In this bronze sculpture, the Mercy Cross, central to Catherine McAuley’s spirituality and recognised internationally as the symbol of her congregation, is supported by a pair of koru, the unfolding shoots of the New Zealand fern, among Earth’s oldest flora. 

Reaching towards the light and forming the shape of a heart, the koru represent the unfolding of new life, creation’s power to renew and regenerate itself. In sustaining the cross, the fern shoots signal life that continues to grow in the face of death, finding purpose in chaos and giving new reason for hope. It is by embracing each and every cross that mercy brings life.

The fern is an indigenous species that links our Mercy story with the spirituality of Māori and the ancient lore of this land. The demands of justice, especially those that stem from Treaty violation and the loss of mana and land that Māori have sustained, are part of this story. Mother Cecilia Maher, for whom “the fire in the fern” meant the simmering tensions between Māori and pākehā settlers that threatened bloodshed and war, would have seen in this symbol the promise of peace that only justice can bring.

The link between the koru and the cross is also an invitation to change our world by changing our story. The cross has long stood as a sign of atonement and redemption. In our time, the cross needs to be seen more as a symbol of ongoing creation. The God of the cosmos is not a God who requires humans to suffer, but who instead reveals love as the one power that can make sense of suffering, even death itself. “The only return required of us for all God’s favours,” says Catherine McAuley, “is the return of love.” Te Ngākau Atawhai Heart of Mercy is an invitation to ponder that truth.

Artist: Gael O’Leary, 2003


Te kōwhaiwhai o Nga Whaea Atawhai o Aotearoa
Sisters of Mercy New Zealand

Te Raranga Atawhai Mercy Weave is the congregation kōwhaiwhai seen at the top of the home page of this website. It symbolises new strands of Mercy unfurling as together we seek to be centred in the God of Mercy.

Artist: Kingi Davis, 2009


Catherine McAuley’s ‘Good Cup of Tea’

Catherine McAuley died in Dublin on 11 November, 1841 surrounded by her sisters. In her last moments Catherine directed that the sisters would have a ‘good cup of tea’ together in the community room, after she had gone.

The tradition of a ‘good cup of tea’ helps keep the spirit of Catherine alive today for sisters, companions and all we meet in ministry.

In the Aotearoa New Zealand context it expresses the core Mercy value of te manaakitanga hospitality.


Doors of Mercy

Baggot St House of Mercy’s door first opened in 1827 and provided educational, employment opportunities and social services for women and children at risk of homelessness, and entrenched poverty.

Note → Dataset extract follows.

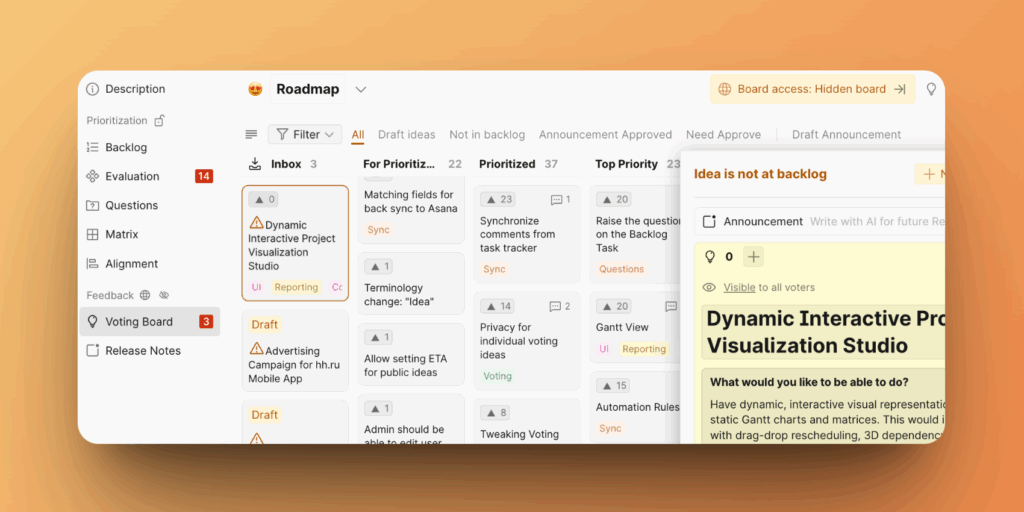Screen dimensions: 1024x512
Task: Open the Evaluation section in sidebar
Action: point(132,177)
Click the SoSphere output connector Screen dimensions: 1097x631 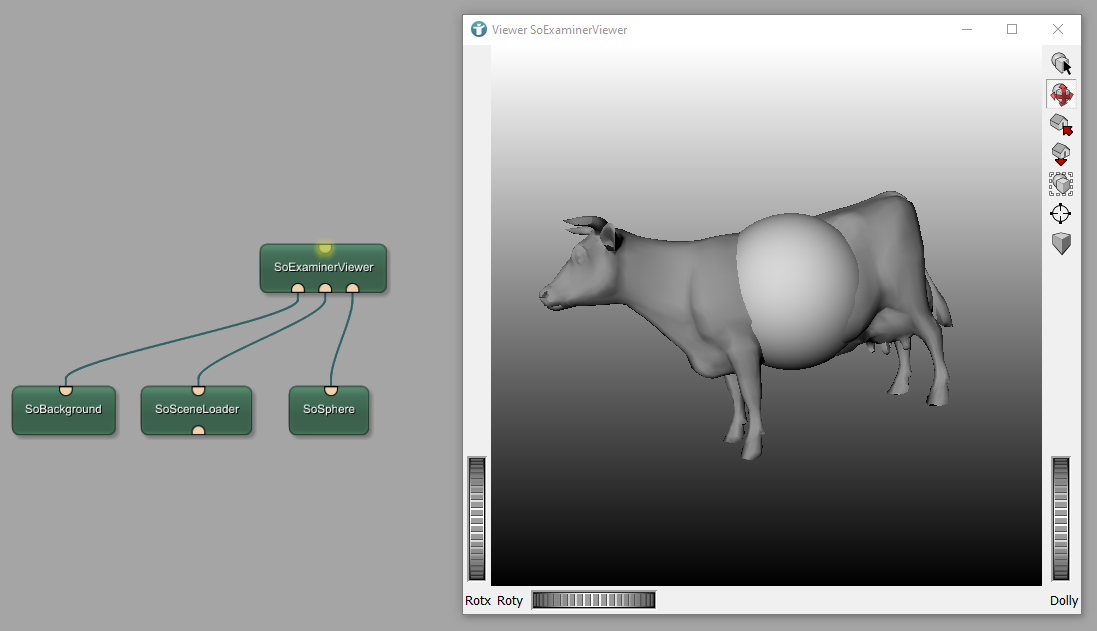point(330,390)
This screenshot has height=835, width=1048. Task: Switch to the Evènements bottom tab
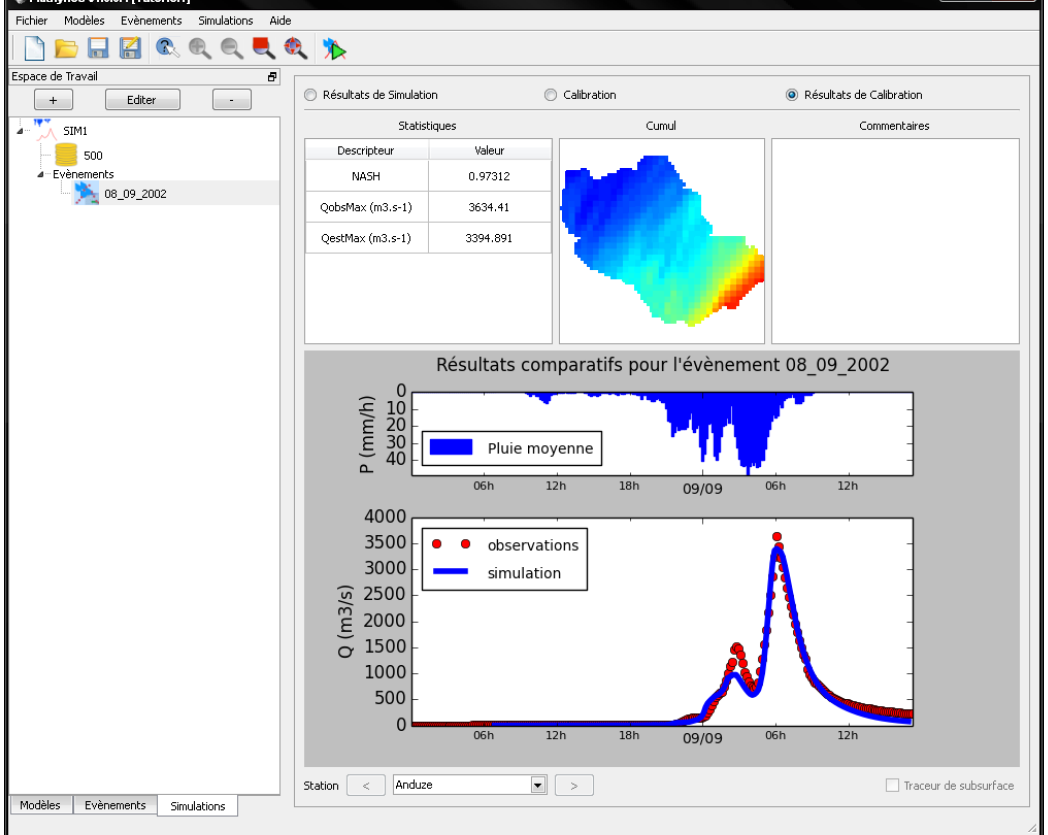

The opening of that door has inspired the opening of Mercy doors in over 40 countries.

Now the home of Mercy International Association, Baggot Street House of Mercy is a place of pilgrimage and reflection for Sisters of Mercy and companions from around the world, as they seek to live Mercy as a creative response to the needs of our time.


The Shawl of Tender Mercy

Late one night in 1832, Catherine carried home in her arms, wrapped in her black woollen shawl, the newborn baby of a poor woman who had died of cholera. Catherine put the baby to sleep in her own room.

‘To share ones shawl is to reach out, side by side, and embrace the shoulders and life and needs of another.’ Mary Sullivan rsm

 

 


The Homemade Boots

The boots made at Baggot Street and worn by the Sisters are a symbol of the ‘walking nuns’. Catherine and her sisters walked to city hovels, hospitals and thatched cabins, in slum alleys, through snow and mud, any place where people were suffering.

Catherine’s mercifulness reached out to the edges of her time. Today who is calling us from the edges and to a willingness to reach out and walk in the shoes of another?